> Exercise aim
Beginning with the line containing "Given: Open the File menu" and ending with the line containing "The width and height of the screenshot is (612, 852).", write out each line of the records below exactly; pictures and lines outside that range are left out.
═════ Input data ═════
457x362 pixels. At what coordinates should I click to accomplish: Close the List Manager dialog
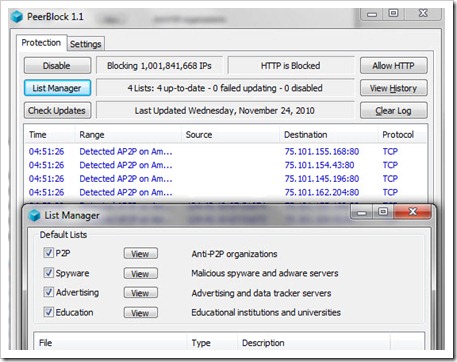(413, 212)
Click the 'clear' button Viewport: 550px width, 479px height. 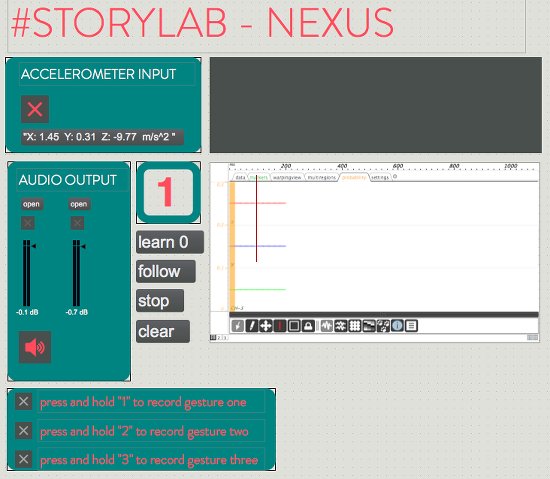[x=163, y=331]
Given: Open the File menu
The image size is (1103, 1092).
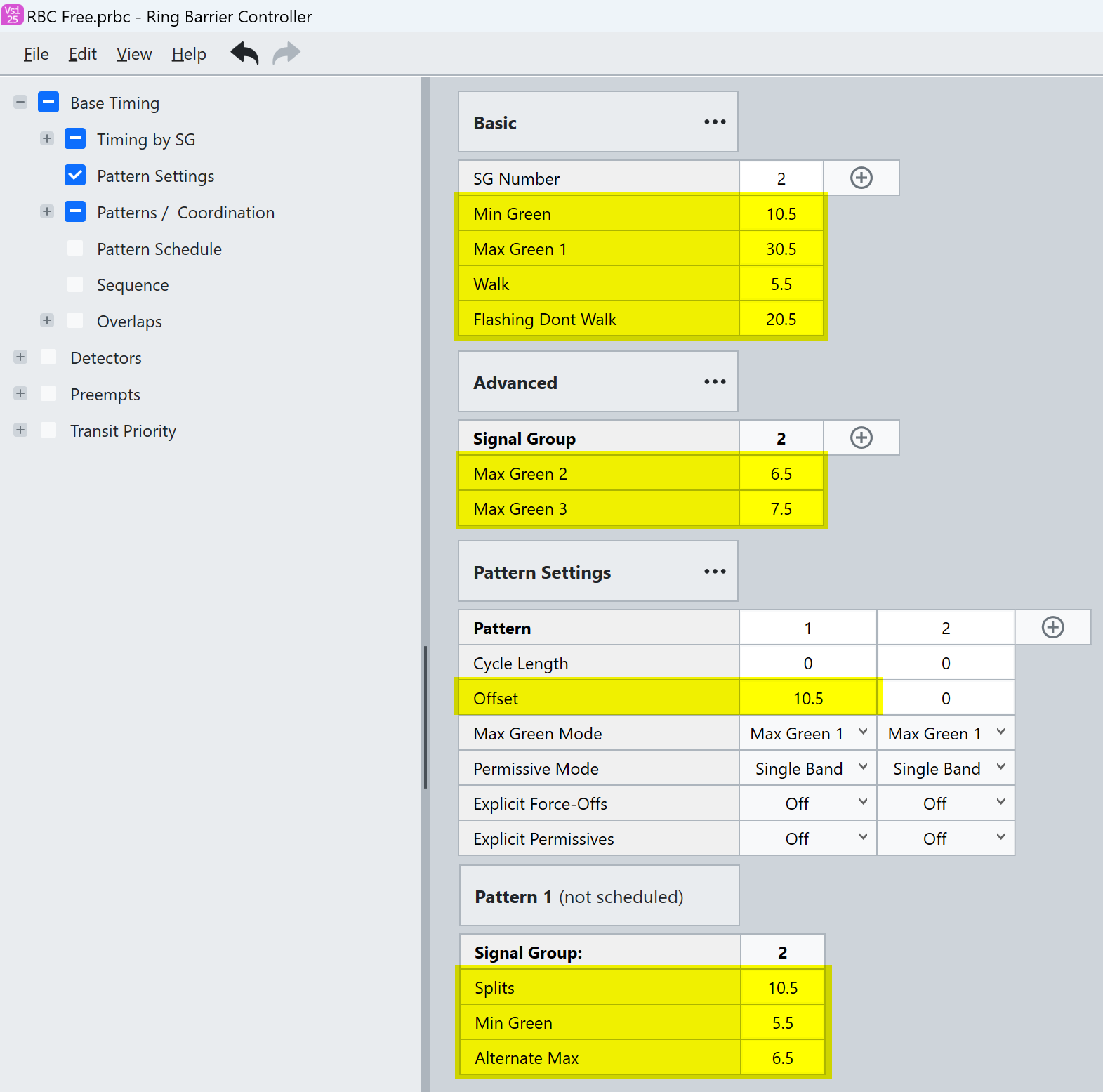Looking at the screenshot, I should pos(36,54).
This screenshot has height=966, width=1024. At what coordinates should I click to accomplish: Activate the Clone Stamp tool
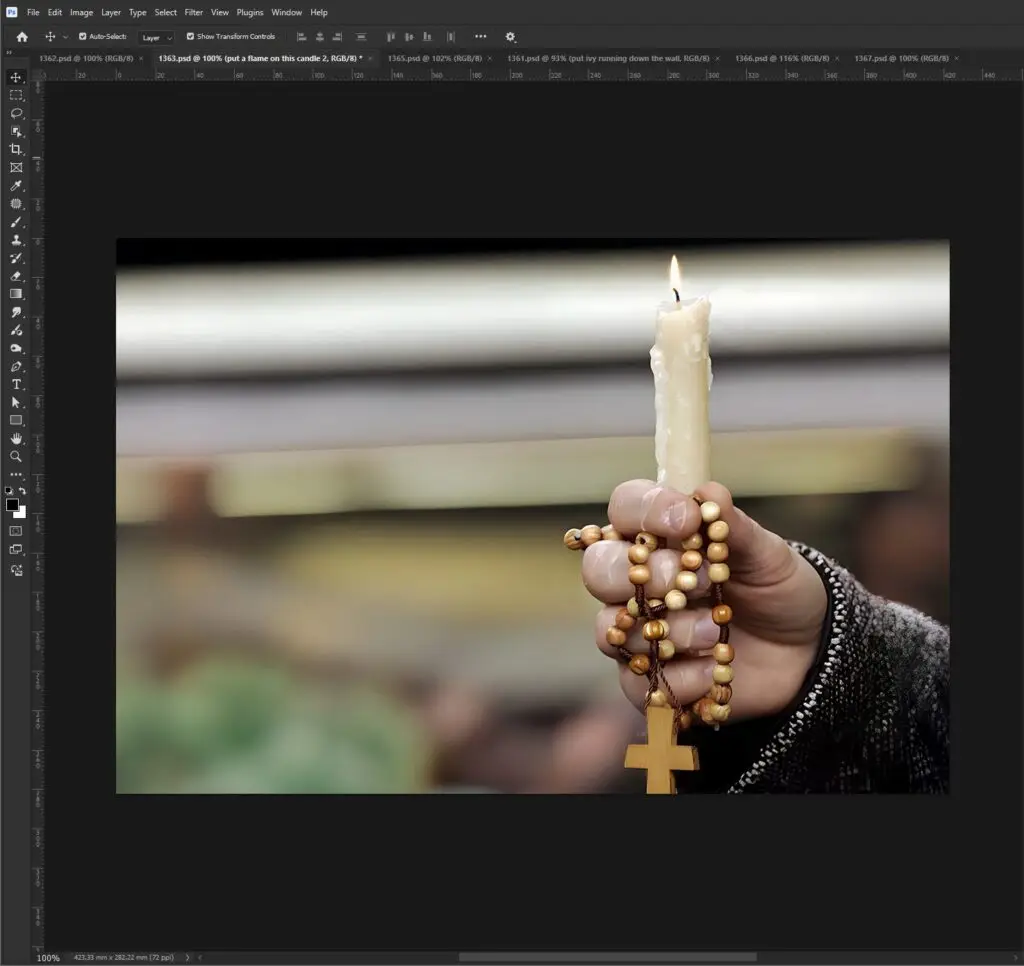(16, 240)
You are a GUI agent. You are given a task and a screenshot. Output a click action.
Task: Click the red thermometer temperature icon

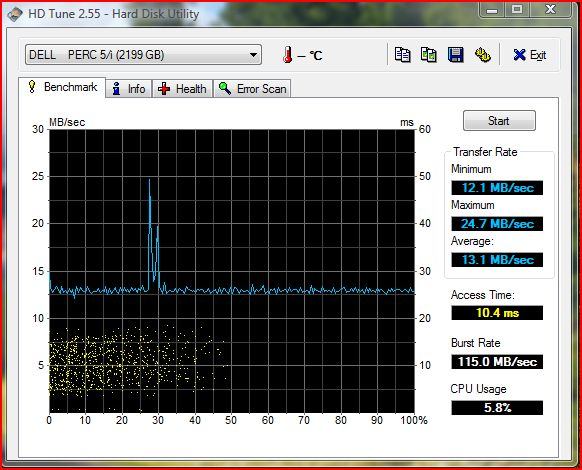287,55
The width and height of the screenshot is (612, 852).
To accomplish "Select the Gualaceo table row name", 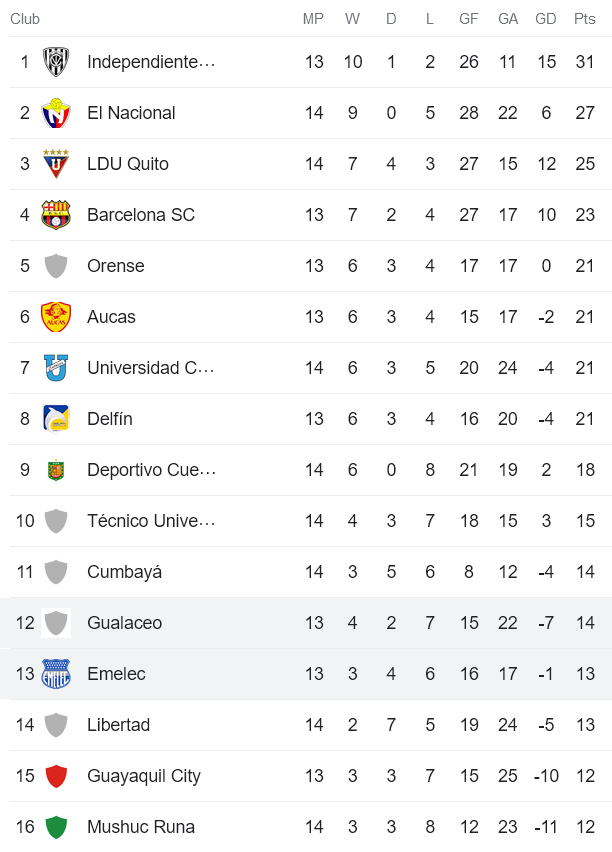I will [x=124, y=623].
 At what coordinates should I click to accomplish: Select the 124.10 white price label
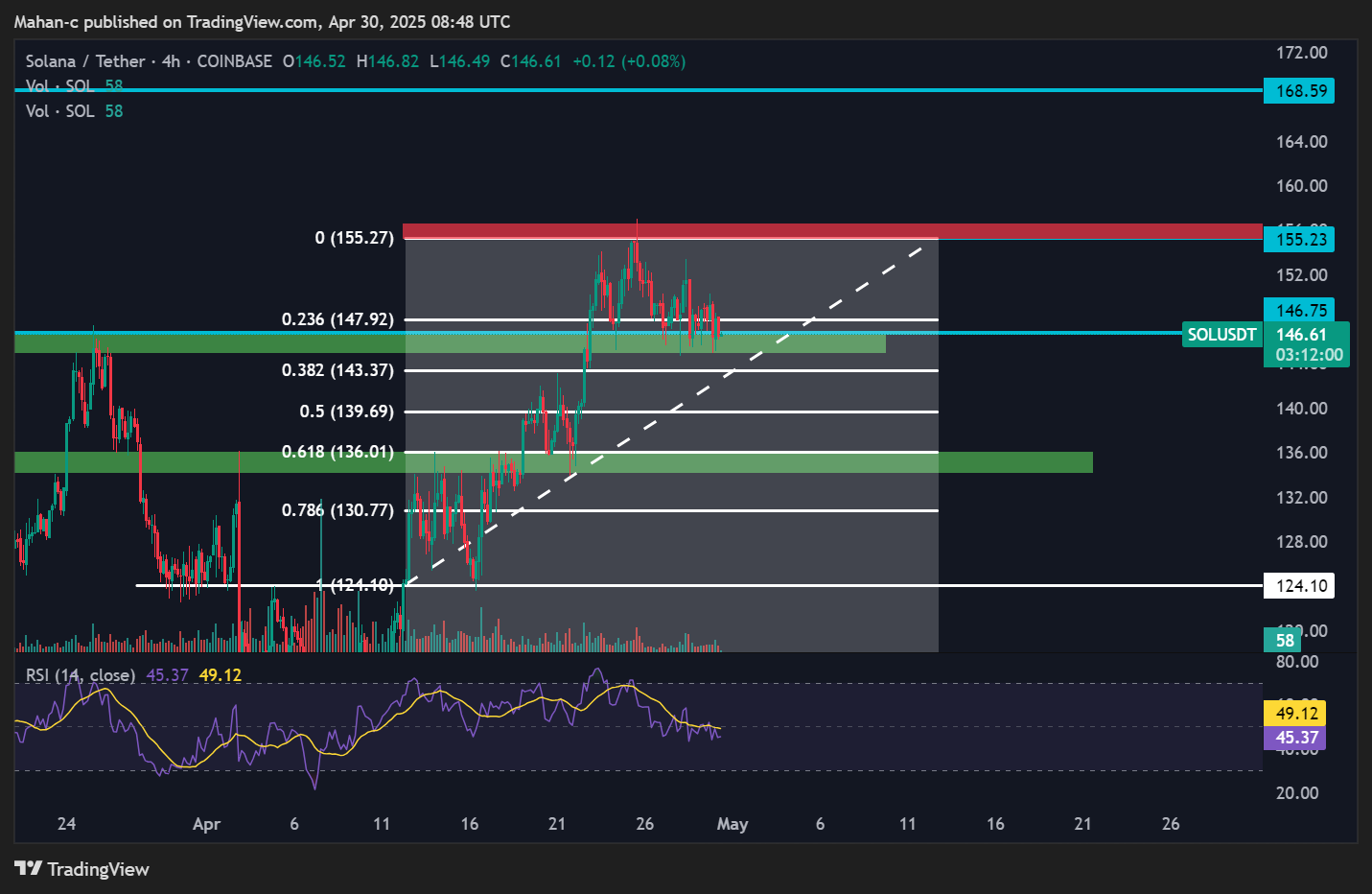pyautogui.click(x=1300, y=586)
═════
═════ Input data ═════
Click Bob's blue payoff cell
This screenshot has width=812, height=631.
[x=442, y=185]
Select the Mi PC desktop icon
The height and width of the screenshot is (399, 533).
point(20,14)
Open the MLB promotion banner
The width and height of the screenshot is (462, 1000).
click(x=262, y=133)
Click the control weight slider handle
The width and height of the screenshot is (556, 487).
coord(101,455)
═════
> Output for this task
Given: Open the File menu
The image size is (1103, 1092).
Looking at the screenshot, I should pos(36,54).
This screenshot has height=966, width=1024. At what coordinates should I click to accomplish: Activate the Clone Stamp tool
(16, 240)
You are a GUI agent. You are given a task and a screenshot. Output a click action.
Task: Click the red thermometer temperature icon

287,55
The width and height of the screenshot is (612, 852).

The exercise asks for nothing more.